Murder is the ultimate crime, and the loved ones left behind to mourn are the ultimate survivors. But when it comes to contemplating the ultimate punishment - the death penalty - those survivors don't all agree.
For Judy Kerr, whose 43-year-old brother, Bob, was dragged out of his house and strangled in 2003, the very idea of putting another person to death even in the name of justice is an abomination.
La Wanda Hawkins would like nothing more than to see the man who fatally shot her 19-year-old son, Reginald, in 1995 breathe his last breath in an execution chamber.
The two women share a few emotions around the subject, such as rage and sorrow. But when it comes to compassion or a desire for revenge, the differences spread wide.
Those feelings came to the fore again this week, as they did for thousands of other murder victims' relatives in California, when the state came close to conducting its first execution at San Quentin State Prison in nearly five years.
The lethal injection of rapist-murderer Albert Greenwood Brown was barred by the California Supreme Court on Wednesday, the day before it was to happen. But the debate over the morality and necessity of execution hasn't died down a whit.
There's no doubt where the family of Brown's victim, 15-year-old Susan Jordan of Riverside, stands.
"This execution must take place," Susan's mother, Angelina Jordan, wrote to Gov. Arnold Schwarzenegger last month. "No more clemency. No more appeals. No more delays. No more stays due to technicalities and legal loopholes.
"Where is our clemency?

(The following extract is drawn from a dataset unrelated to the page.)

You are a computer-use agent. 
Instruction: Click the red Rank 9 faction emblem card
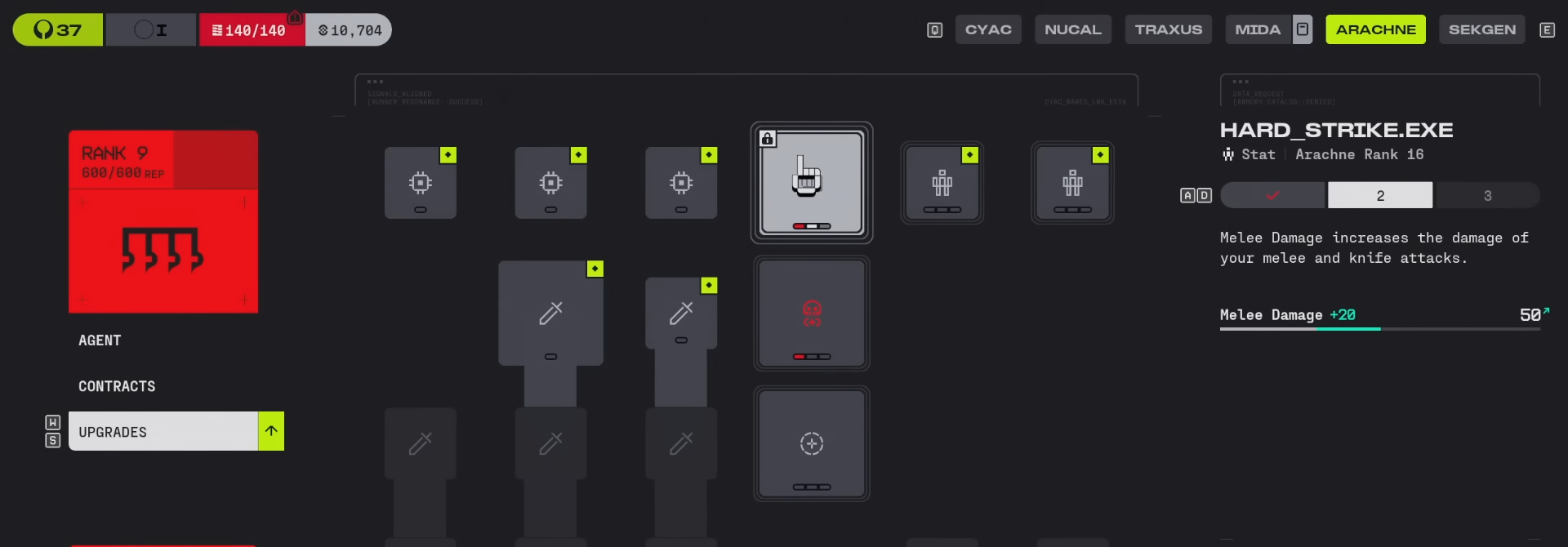click(163, 221)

How much longer must we endure this injustice?"
To kill or not to kill
"I didn't have a lot of sympathy, and still don't, for killers," said Judy Kerr, 55, a registered nurse who lives in Albany. "But I don't think killing somebody will bring my brother back.
"It's not going to help me, and it's not going to make me safer."
Kerr is an outreach coordinator for California Crime Victims for Alternatives to the Death Penalty, an advocacy and support group for those who feel as she does.
Hawkins founded Justice for Murdered Children, which pushes the opposite agenda.
"Why should we give these murderers health care, feed them, clothe them, give them dental care and education?" said Hawkins, 50, a bookkeeper who lives in San Pedro (Los Angeles County). "Do you know how much it costs to go to school? So many of us can't afford it out here, but they're giving it to someone who took someone's life?
"Isn't that outrageous? Kill them."
Support is flexible
Recent surveys reflect this divide in the general population.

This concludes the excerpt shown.